CMB energy
Michal Frackowiak
michalf w ncac.torun.pl
Śro, 25 Lut 2004, 09:07:51 CET
Bartosz Lew wrote:
>On Tue, 24 Feb 2004, Jarek Rzepecki wrote:
>
>
>
>>On Tue, 24 Feb 2004, Bartosz Lew wrote:
>>
>>
>>
>>>The correct answer is: Nothing happened to that energy.
>>>
That is not the correct answer. A single photon loses its energy.
>>>It's still there
>>>(unless photons gets older or other crap like that), the only thing that
>>>changed is that we no longer see hot photons because, as we've been tought
>>>in high school, we're floating away from everything else according to the hubble law.
>>>(So the answer is essentialy in the question ;)
>>>The "doppler effect" which can easily be derived from SR transformaiton
>>>formulas causes that we see everythig red.
>>>
SR do not apply to cosmology in this case as I believe.
>>>The only difference from the
>>>situation described above with observers looking at identical photons (and
>>>yet seeing them in different colors) and
>>>complication I see here is that it is not possible to find a recerence frame
>>>in which we will see the whole CMB photons at different temperature - color
>>>etc. This is of course because it's the space that expands and there is nothing
>>>we can do about it, so changing reference frame won't help in understanding
>>>that it is just our obserwational effect not a true energy theft by some
>>>more less unidentified process. But still I belive that this reddening can
>>>be ballanced once when Universe start to collapse.
>>>
>>>
>
>well, your question, as I understood it, was about what's with the energy
>that seems to be missing because of the redshift.
>So I disagree. The cosmological redshift
>isn't caused by gravitational effects - i.e. gravitational reddening, but by
>combined effect of time dilatation and lenght change which comes from
>transformation from one reference frame to another - and together we call it
>"a doppler effect".
>
>
O really? I always thought calling photon reddening a "doppler effect"
is the most naive one.
A agree it comes from the transformation..... but it is far more
complicated.
If fact the problem as I see it is: photon field energy + energy of the
gravitational field is conserved (when only those 2 fields are present).

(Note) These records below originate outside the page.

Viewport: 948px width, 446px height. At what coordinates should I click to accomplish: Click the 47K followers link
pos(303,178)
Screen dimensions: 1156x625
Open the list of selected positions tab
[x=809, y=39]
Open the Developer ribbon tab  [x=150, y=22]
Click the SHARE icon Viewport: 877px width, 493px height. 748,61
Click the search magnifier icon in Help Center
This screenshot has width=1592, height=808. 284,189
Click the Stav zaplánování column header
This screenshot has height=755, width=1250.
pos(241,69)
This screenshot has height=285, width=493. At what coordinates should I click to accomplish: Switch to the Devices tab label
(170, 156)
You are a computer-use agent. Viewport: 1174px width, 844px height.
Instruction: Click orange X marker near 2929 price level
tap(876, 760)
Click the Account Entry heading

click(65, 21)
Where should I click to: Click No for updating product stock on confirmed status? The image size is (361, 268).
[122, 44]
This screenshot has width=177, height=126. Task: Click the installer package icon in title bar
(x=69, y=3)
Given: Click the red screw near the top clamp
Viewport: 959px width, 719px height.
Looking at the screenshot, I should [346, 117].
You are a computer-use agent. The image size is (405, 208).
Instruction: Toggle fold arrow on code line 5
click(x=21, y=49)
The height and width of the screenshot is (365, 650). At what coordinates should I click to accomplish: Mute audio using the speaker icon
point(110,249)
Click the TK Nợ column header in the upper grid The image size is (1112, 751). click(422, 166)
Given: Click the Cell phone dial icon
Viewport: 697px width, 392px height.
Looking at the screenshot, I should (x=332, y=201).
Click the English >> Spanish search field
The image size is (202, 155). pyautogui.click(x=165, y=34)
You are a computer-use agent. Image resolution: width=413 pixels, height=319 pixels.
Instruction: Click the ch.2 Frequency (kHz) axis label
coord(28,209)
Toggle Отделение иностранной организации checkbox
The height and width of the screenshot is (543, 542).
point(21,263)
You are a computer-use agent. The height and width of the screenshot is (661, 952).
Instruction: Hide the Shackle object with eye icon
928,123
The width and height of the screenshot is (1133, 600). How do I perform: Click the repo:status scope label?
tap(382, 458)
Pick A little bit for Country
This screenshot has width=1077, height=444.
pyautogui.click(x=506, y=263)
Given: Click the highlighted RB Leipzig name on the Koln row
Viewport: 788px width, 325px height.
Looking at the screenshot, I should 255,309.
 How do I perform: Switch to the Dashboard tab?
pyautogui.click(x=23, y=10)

Have you never solved Friedmann's equations? Come back to the source, to
the lagrangian density for the tensor grav. theory (Riemann tensors
etc.) - I believe a conservation rule can be obtained at this level. As
I remember the energy of the photon field (as well as any other form of
the energy) is (depending on its equation of state) transfered between
the grav. field and this particular field.
Why do you think photon field is trying to slow down the expansion???
Because of this interaction.
My answer is: do not treat photons as separate objects for the photon
field is not an isolated system - the photon field interacts with the
grav. field.
If GR does not give you the answer - that would be a problem.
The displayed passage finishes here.